Compito: Riprendi il testo sull'esperimento di racconto con WhatsApp e continualo dal punto in cui si ferma.

━━━━━ Testo ━━━━━

Nelle parole di Domenico Loddo ho percepito un grande entusiasmo nel portare avanti questa avventura a sei mani, che lo ha visto protagonista di qualcosa di completamente innovativo. Un esperimento del genere, era già stato fatto a Dresda da Vanessa Wormer, raccontando la storia del bombardamento subìto dalla città durante la seconda guerra mondiale, raccogliendone i commenti -anche in questo caso, usando le liste di broadcast di WhatsApp. Analogamente, quello del gruppo NoB non era che un esperimento rivolto a sondare i limiti, ma anche le potenzialità, che uno strumento come WhatsApp presenta nel raccontare storie e a farle diffondere.

━━━━━ Dati ━━━━━

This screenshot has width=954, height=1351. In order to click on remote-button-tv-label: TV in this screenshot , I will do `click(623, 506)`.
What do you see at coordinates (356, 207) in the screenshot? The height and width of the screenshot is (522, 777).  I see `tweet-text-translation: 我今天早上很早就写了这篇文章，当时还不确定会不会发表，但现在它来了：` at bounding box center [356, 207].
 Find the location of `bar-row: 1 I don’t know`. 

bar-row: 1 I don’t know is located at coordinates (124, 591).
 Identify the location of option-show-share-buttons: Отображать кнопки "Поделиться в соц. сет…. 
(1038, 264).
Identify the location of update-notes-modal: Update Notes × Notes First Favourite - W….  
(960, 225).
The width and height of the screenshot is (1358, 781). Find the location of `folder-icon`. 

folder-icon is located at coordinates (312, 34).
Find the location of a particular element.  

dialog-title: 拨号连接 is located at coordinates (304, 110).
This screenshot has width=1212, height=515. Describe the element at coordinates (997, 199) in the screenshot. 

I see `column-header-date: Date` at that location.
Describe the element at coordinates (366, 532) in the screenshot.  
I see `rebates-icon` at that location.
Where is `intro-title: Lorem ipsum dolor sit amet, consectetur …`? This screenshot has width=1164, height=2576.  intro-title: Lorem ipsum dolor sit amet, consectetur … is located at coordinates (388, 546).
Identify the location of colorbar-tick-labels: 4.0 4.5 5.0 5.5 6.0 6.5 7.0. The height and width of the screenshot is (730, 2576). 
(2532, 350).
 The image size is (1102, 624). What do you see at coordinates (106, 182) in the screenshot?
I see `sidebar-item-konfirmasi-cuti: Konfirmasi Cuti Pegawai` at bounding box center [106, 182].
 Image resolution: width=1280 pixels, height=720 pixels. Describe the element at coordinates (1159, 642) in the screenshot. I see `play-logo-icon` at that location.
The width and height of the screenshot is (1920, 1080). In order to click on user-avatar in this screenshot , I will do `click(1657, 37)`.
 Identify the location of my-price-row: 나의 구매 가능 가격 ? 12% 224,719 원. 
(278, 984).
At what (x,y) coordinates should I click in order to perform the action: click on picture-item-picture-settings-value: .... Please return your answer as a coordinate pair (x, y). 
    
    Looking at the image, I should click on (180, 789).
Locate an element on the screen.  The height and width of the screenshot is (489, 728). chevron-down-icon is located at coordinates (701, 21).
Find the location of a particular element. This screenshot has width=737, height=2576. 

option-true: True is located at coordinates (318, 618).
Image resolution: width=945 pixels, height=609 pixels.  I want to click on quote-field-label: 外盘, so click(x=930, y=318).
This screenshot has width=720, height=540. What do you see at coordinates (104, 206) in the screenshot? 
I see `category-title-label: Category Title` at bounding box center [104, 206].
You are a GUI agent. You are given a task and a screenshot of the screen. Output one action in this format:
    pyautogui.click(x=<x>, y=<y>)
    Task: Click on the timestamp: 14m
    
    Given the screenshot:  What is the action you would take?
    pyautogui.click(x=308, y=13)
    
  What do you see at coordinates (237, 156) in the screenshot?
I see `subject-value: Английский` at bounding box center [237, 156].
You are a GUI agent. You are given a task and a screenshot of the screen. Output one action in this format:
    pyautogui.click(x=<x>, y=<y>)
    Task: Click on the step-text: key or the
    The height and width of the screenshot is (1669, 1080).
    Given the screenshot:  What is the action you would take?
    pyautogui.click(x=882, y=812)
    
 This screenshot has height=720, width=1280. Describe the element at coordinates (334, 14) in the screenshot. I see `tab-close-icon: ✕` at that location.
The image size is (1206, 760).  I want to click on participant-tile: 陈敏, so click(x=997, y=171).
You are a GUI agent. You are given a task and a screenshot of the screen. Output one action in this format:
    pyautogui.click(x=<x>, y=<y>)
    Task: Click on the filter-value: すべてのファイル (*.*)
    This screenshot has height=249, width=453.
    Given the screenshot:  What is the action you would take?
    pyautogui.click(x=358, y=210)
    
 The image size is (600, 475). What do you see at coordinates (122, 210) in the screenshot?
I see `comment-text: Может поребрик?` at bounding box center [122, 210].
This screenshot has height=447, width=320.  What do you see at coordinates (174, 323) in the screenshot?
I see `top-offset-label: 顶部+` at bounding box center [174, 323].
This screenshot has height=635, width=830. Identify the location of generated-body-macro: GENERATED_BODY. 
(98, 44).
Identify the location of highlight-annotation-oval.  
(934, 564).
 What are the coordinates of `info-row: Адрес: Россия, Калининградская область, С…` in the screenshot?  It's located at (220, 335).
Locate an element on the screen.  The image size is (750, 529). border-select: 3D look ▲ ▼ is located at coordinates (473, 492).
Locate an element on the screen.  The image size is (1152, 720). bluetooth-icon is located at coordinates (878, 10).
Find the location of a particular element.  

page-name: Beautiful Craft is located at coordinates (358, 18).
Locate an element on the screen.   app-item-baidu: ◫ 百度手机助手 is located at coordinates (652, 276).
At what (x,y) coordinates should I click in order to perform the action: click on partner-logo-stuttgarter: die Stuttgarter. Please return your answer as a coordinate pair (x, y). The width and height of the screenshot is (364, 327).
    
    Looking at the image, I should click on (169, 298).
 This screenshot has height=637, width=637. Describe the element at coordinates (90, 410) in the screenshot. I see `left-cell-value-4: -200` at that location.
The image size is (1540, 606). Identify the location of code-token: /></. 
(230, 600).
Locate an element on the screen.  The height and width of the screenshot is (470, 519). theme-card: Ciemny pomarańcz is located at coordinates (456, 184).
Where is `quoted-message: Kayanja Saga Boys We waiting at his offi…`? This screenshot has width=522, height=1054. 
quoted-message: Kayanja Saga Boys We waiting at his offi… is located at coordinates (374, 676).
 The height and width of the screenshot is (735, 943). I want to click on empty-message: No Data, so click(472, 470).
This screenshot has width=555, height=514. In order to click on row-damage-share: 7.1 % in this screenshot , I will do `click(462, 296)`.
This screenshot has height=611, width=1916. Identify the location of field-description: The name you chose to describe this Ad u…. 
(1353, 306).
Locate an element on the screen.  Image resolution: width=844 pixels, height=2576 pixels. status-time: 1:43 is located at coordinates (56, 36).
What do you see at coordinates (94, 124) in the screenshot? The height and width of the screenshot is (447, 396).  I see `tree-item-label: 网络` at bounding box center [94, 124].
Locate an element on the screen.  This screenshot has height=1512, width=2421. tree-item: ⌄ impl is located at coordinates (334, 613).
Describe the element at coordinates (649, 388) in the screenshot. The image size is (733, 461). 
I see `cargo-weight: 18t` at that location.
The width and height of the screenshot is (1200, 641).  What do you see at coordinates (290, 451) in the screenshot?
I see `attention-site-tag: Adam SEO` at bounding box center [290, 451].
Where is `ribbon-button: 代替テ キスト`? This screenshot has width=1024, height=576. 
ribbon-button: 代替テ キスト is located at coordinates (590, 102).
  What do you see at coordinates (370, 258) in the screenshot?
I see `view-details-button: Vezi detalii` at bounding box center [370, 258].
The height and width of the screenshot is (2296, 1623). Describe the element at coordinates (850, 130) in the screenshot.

━━━━━

Risposta:
Si procede a tentoni, si definiscono i confini e le possibilità dei nuovi mezzi, e si cerca di modificarne la destinazione per trasformarli in qualcosa di diverso. In questo caso è l’interazione degli utenti a determinare il senso dell’esperimento, mentre l’atto creativo si realizza nel momento stesso in cui la storia si polverizza nella rete per effetto della diffusione, formando infiniti rivoli di reazioni che confluiranno al punto di partenza, arricchendo e moltiplicando la storia stessa. Un successo per il numero di partecipanti e per le positive reazioni ma che, a dire dello stesso Loddo, nelle future versioni, per Milano e Torino, verrà reso più interattivo su narrazioni in grado di coinvolgere personalmente gli iscritti al broadcast in uno storytelling che fornirà anche una sorta di easy learnig.
Se, poi, andrete a consultare il sito del festival del Design di Matera, vi renderete conto di due cose:
1. la modernità delle proposte passa da un linguaggio ricco di locuzioni anglofone (infatti);
2. tutto questo vago dire altro non è se non fuffa.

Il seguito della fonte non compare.